**WHAT TO PRODUCE:** The response should be a faithful copy of every record, with nothing left out.

::: INFORMATION SUPPLIED

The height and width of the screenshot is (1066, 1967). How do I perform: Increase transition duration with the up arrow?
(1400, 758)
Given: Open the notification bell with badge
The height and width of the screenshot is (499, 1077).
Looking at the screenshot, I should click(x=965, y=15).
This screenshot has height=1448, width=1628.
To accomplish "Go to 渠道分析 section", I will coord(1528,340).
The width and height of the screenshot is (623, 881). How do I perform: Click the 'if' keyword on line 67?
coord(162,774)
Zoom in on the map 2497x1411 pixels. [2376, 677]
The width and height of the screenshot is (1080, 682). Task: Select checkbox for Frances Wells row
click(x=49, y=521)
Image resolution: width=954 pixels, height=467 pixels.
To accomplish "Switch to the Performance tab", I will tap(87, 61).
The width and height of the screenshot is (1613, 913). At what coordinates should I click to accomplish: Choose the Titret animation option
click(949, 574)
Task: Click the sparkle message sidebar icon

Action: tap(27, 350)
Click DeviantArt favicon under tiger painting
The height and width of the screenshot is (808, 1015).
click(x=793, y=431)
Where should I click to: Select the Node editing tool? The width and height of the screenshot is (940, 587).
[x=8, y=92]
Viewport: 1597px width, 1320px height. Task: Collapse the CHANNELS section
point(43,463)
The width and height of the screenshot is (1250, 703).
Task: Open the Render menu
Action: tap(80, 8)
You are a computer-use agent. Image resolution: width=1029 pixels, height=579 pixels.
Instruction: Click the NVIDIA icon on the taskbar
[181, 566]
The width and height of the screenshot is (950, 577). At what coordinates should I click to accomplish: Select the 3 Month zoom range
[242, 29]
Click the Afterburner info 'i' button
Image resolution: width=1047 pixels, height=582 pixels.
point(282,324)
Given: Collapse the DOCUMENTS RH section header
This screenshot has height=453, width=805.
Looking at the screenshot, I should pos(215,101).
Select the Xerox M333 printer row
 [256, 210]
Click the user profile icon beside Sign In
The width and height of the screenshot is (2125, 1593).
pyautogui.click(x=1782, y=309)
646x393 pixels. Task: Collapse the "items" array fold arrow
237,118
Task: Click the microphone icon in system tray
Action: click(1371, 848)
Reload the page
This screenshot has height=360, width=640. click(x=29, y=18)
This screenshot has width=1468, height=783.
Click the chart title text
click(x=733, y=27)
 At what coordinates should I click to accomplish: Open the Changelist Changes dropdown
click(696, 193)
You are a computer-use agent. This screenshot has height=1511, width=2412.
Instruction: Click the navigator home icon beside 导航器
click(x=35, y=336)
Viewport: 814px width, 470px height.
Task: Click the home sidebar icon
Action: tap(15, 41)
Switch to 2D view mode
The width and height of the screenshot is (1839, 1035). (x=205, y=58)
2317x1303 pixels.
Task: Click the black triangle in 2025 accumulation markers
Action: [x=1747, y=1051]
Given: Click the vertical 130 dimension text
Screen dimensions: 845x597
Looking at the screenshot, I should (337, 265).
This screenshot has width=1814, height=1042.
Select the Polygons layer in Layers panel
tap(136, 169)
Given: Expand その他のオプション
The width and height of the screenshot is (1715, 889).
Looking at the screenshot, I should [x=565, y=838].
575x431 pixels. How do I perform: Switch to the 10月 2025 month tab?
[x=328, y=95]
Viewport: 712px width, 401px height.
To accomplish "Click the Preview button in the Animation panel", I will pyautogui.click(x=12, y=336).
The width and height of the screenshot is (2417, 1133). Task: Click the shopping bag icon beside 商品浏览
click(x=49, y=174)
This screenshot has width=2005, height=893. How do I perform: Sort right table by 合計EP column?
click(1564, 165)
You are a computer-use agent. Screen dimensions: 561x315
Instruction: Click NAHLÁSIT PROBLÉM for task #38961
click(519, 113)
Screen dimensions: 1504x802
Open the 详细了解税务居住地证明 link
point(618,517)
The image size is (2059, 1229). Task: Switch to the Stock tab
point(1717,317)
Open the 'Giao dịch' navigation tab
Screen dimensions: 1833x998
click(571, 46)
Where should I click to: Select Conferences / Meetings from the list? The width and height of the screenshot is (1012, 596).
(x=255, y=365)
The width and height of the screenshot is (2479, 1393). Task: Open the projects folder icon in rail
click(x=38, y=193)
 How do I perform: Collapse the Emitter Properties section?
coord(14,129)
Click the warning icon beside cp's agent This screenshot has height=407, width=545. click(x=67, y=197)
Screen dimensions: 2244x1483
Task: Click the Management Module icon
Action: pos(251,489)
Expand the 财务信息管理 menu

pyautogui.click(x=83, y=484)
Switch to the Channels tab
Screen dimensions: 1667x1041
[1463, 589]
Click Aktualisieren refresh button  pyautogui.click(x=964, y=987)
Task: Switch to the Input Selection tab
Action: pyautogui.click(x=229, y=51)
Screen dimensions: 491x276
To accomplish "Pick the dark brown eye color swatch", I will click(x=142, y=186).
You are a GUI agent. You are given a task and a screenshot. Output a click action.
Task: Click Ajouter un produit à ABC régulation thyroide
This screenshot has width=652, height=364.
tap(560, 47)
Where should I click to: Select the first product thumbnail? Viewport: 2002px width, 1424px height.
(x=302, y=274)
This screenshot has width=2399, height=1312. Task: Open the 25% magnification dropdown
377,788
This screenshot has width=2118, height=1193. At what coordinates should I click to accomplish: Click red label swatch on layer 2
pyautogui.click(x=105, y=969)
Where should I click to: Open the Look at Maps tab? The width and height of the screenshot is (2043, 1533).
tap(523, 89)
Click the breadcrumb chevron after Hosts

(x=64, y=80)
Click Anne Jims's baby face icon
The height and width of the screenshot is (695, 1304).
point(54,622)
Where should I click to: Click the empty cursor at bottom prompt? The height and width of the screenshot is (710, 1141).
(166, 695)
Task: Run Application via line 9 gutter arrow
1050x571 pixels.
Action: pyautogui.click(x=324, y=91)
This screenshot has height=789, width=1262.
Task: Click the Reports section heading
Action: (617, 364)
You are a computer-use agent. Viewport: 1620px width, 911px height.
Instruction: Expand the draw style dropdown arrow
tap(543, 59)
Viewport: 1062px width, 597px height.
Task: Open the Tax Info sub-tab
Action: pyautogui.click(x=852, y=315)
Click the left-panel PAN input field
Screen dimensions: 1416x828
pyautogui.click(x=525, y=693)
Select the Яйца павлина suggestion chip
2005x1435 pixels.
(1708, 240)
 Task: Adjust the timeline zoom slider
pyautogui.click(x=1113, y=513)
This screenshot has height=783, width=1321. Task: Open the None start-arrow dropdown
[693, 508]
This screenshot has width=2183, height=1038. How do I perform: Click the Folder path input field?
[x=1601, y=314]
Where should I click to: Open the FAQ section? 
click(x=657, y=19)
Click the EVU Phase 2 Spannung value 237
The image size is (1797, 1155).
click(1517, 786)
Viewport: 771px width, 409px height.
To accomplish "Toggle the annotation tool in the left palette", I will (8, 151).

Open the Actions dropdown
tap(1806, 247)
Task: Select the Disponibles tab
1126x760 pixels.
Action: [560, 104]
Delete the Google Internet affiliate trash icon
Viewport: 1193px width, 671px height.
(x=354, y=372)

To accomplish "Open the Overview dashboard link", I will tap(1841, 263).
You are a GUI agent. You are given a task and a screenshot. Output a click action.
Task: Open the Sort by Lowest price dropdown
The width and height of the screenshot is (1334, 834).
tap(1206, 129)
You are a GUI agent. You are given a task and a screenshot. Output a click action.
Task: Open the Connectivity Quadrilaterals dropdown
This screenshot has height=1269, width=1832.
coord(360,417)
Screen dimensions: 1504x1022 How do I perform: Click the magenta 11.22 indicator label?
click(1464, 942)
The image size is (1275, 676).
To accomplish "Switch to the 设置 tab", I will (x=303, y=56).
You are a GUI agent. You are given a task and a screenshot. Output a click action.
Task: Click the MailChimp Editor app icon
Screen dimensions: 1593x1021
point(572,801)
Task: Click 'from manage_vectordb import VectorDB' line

::::::

**ANSWER TO THE PROBLEM:**
The height and width of the screenshot is (1066, 1967). How do I perform: Increase transition duration with the up arrow?
(1400, 758)
Given: Open the notification bell with badge
The height and width of the screenshot is (499, 1077).
Looking at the screenshot, I should click(x=965, y=15).
This screenshot has height=1448, width=1628.
To accomplish "Go to 渠道分析 section", I will coord(1528,340).
The width and height of the screenshot is (623, 881). How do I perform: Click the 'if' keyword on line 67?
coord(162,774)
Zoom in on the map 2497x1411 pixels. [2376, 677]
The width and height of the screenshot is (1080, 682). Task: Select checkbox for Frances Wells row
click(x=49, y=521)
Image resolution: width=954 pixels, height=467 pixels.
To accomplish "Switch to the Performance tab", I will tap(87, 61).
The width and height of the screenshot is (1613, 913). At what coordinates should I click to accomplish: Choose the Titret animation option
click(949, 574)
Task: Click the sparkle message sidebar icon

Action: tap(27, 350)
Click DeviantArt favicon under tiger painting
The height and width of the screenshot is (808, 1015).
click(x=793, y=431)
Where should I click to: Select the Node editing tool? The width and height of the screenshot is (940, 587).
[x=8, y=92]
Viewport: 1597px width, 1320px height. Task: Collapse the CHANNELS section
point(43,463)
The width and height of the screenshot is (1250, 703).
Task: Open the Render menu
Action: tap(80, 8)
You are a computer-use agent. Image resolution: width=1029 pixels, height=579 pixels.
Instruction: Click the NVIDIA icon on the taskbar
[181, 566]
The width and height of the screenshot is (950, 577). At what coordinates should I click to accomplish: Select the 3 Month zoom range
[242, 29]
Click the Afterburner info 'i' button
Image resolution: width=1047 pixels, height=582 pixels.
point(282,324)
Given: Collapse the DOCUMENTS RH section header
This screenshot has height=453, width=805.
Looking at the screenshot, I should pos(215,101).
Select the Xerox M333 printer row
 [256, 210]
Click the user profile icon beside Sign In
The width and height of the screenshot is (2125, 1593).
pyautogui.click(x=1782, y=309)
646x393 pixels. Task: Collapse the "items" array fold arrow
237,118
Task: Click the microphone icon in system tray
Action: click(1371, 848)
Reload the page
This screenshot has height=360, width=640. click(x=29, y=18)
This screenshot has width=1468, height=783.
Click the chart title text
click(x=733, y=27)
 At what coordinates should I click to accomplish: Open the Changelist Changes dropdown
click(696, 193)
You are a computer-use agent. This screenshot has height=1511, width=2412.
Instruction: Click the navigator home icon beside 导航器
click(x=35, y=336)
Viewport: 814px width, 470px height.
Task: Click the home sidebar icon
Action: tap(15, 41)
Switch to 2D view mode
The width and height of the screenshot is (1839, 1035). (x=205, y=58)
2317x1303 pixels.
Task: Click the black triangle in 2025 accumulation markers
Action: [x=1747, y=1051]
Given: Click the vertical 130 dimension text
Screen dimensions: 845x597
Looking at the screenshot, I should (337, 265).
This screenshot has width=1814, height=1042.
Select the Polygons layer in Layers panel
tap(136, 169)
Given: Expand その他のオプション
The width and height of the screenshot is (1715, 889).
Looking at the screenshot, I should [x=565, y=838].
575x431 pixels. How do I perform: Switch to the 10月 2025 month tab?
[x=328, y=95]
Viewport: 712px width, 401px height.
To accomplish "Click the Preview button in the Animation panel", I will pyautogui.click(x=12, y=336).
The width and height of the screenshot is (2417, 1133). Task: Click the shopping bag icon beside 商品浏览
click(x=49, y=174)
This screenshot has width=2005, height=893. How do I perform: Sort right table by 合計EP column?
click(1564, 165)
You are a computer-use agent. Screen dimensions: 561x315
Instruction: Click NAHLÁSIT PROBLÉM for task #38961
click(519, 113)
Screen dimensions: 1504x802
Open the 详细了解税务居住地证明 link
point(618,517)
The image size is (2059, 1229). Task: Switch to the Stock tab
point(1717,317)
Open the 'Giao dịch' navigation tab
Screen dimensions: 1833x998
click(571, 46)
Where should I click to: Select Conferences / Meetings from the list? The width and height of the screenshot is (1012, 596).
(x=255, y=365)
The width and height of the screenshot is (2479, 1393). Task: Open the projects folder icon in rail
click(x=38, y=193)
 How do I perform: Collapse the Emitter Properties section?
coord(14,129)
Click the warning icon beside cp's agent This screenshot has height=407, width=545. click(x=67, y=197)
Screen dimensions: 2244x1483
Task: Click the Management Module icon
Action: pos(251,489)
Expand the 财务信息管理 menu

pyautogui.click(x=83, y=484)
Switch to the Channels tab
Screen dimensions: 1667x1041
[1463, 589]
Click Aktualisieren refresh button  pyautogui.click(x=964, y=987)
Task: Switch to the Input Selection tab
Action: pyautogui.click(x=229, y=51)
Screen dimensions: 491x276
To accomplish "Pick the dark brown eye color swatch", I will click(x=142, y=186).
You are a GUI agent. You are given a task and a screenshot. Output a click action.
Task: Click Ajouter un produit à ABC régulation thyroide
This screenshot has width=652, height=364.
tap(560, 47)
Where should I click to: Select the first product thumbnail? Viewport: 2002px width, 1424px height.
(x=302, y=274)
This screenshot has width=2399, height=1312. Task: Open the 25% magnification dropdown
377,788
This screenshot has width=2118, height=1193. At what coordinates should I click to accomplish: Click red label swatch on layer 2
pyautogui.click(x=105, y=969)
Where should I click to: Open the Look at Maps tab? The width and height of the screenshot is (2043, 1533).
tap(523, 89)
Click the breadcrumb chevron after Hosts

(x=64, y=80)
Click Anne Jims's baby face icon
The height and width of the screenshot is (695, 1304).
point(54,622)
Where should I click to: Click the empty cursor at bottom prompt? The height and width of the screenshot is (710, 1141).
(166, 695)
Task: Run Application via line 9 gutter arrow
1050x571 pixels.
Action: pyautogui.click(x=324, y=91)
This screenshot has height=789, width=1262.
Task: Click the Reports section heading
Action: (617, 364)
You are a computer-use agent. Viewport: 1620px width, 911px height.
Instruction: Expand the draw style dropdown arrow
tap(543, 59)
Viewport: 1062px width, 597px height.
Task: Open the Tax Info sub-tab
Action: pyautogui.click(x=852, y=315)
Click the left-panel PAN input field
Screen dimensions: 1416x828
pyautogui.click(x=525, y=693)
Select the Яйца павлина suggestion chip
2005x1435 pixels.
(1708, 240)
 Task: Adjust the timeline zoom slider
pyautogui.click(x=1113, y=513)
This screenshot has height=783, width=1321. Task: Open the None start-arrow dropdown
[693, 508]
This screenshot has width=2183, height=1038. How do I perform: Click the Folder path input field?
[x=1601, y=314]
Where should I click to: Open the FAQ section? 
click(x=657, y=19)
Click the EVU Phase 2 Spannung value 237
The image size is (1797, 1155).
click(1517, 786)
Viewport: 771px width, 409px height.
To accomplish "Toggle the annotation tool in the left palette", I will (8, 151).

Open the Actions dropdown
tap(1806, 247)
Task: Select the Disponibles tab
1126x760 pixels.
Action: [560, 104]
Delete the Google Internet affiliate trash icon
Viewport: 1193px width, 671px height.
(x=354, y=372)

To accomplish "Open the Overview dashboard link", I will tap(1841, 263).
You are a GUI agent. You are given a task and a screenshot. Output a click action.
Task: Open the Sort by Lowest price dropdown
The width and height of the screenshot is (1334, 834).
tap(1206, 129)
You are a GUI agent. You are given a task and a screenshot. Output a click action.
Task: Open the Connectivity Quadrilaterals dropdown
This screenshot has height=1269, width=1832.
coord(360,417)
Screen dimensions: 1504x1022 How do I perform: Click the magenta 11.22 indicator label?
click(1464, 942)
The image size is (1275, 676).
To accomplish "Switch to the 设置 tab", I will (x=303, y=56).
You are a GUI agent. You are given a task and a screenshot. Output a click action.
Task: Click the MailChimp Editor app icon
Screen dimensions: 1593x1021
point(572,801)
Task: Click 'from manage_vectordb import VectorDB' line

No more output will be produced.